Required work:
Please count how many lines in the listing below contain the string "BOLL", and reply with that number alone.

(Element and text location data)
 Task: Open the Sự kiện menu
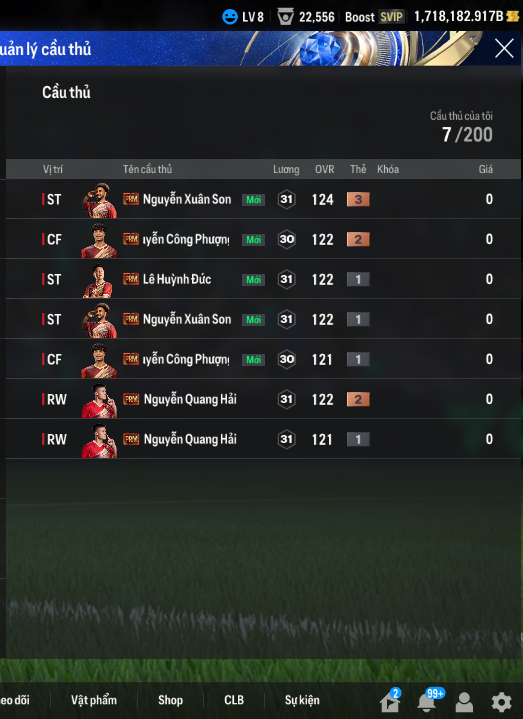[302, 700]
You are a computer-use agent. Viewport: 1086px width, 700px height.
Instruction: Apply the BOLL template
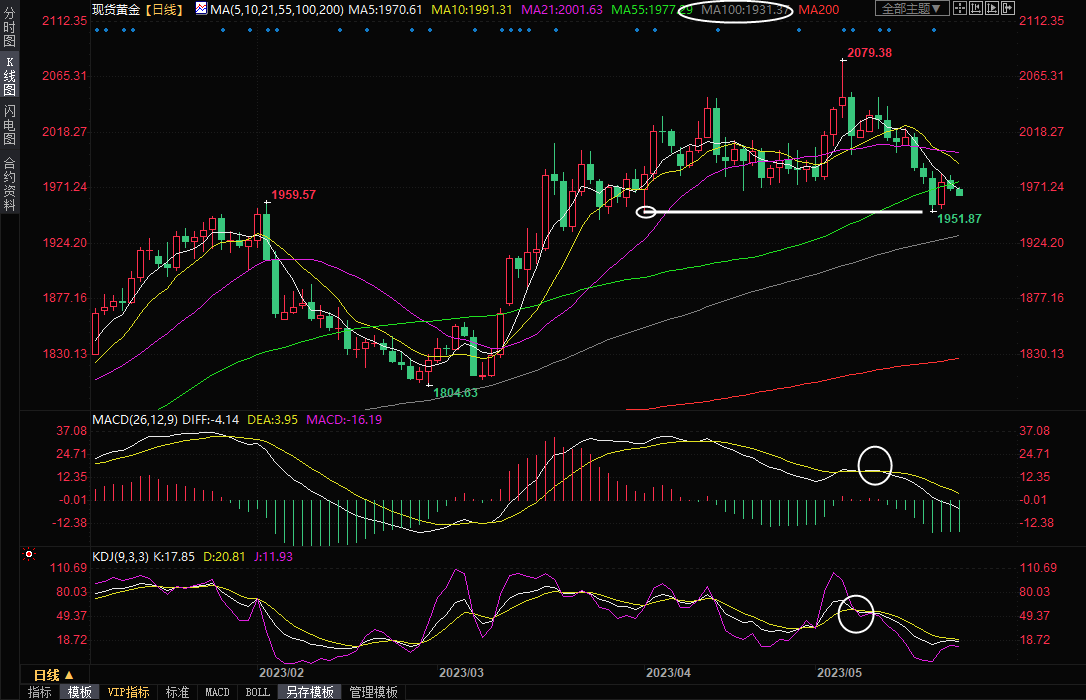[257, 692]
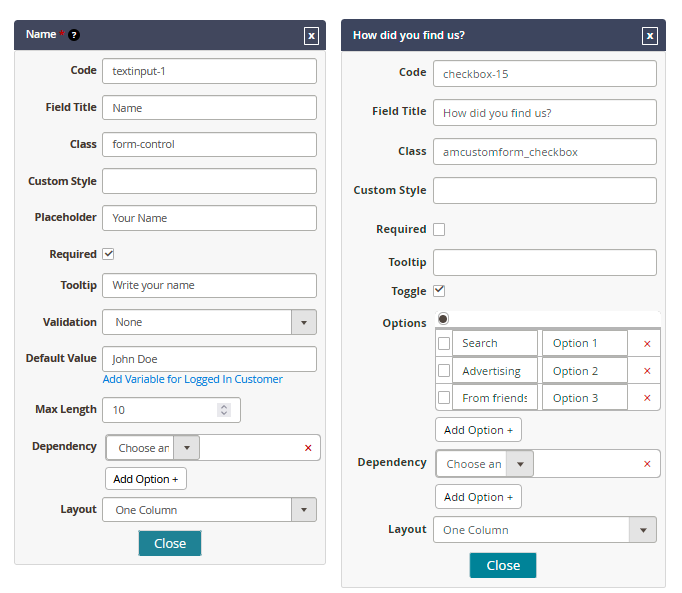Click Add Variable for Logged In Customer
682x593 pixels.
(192, 379)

Answer in full:
1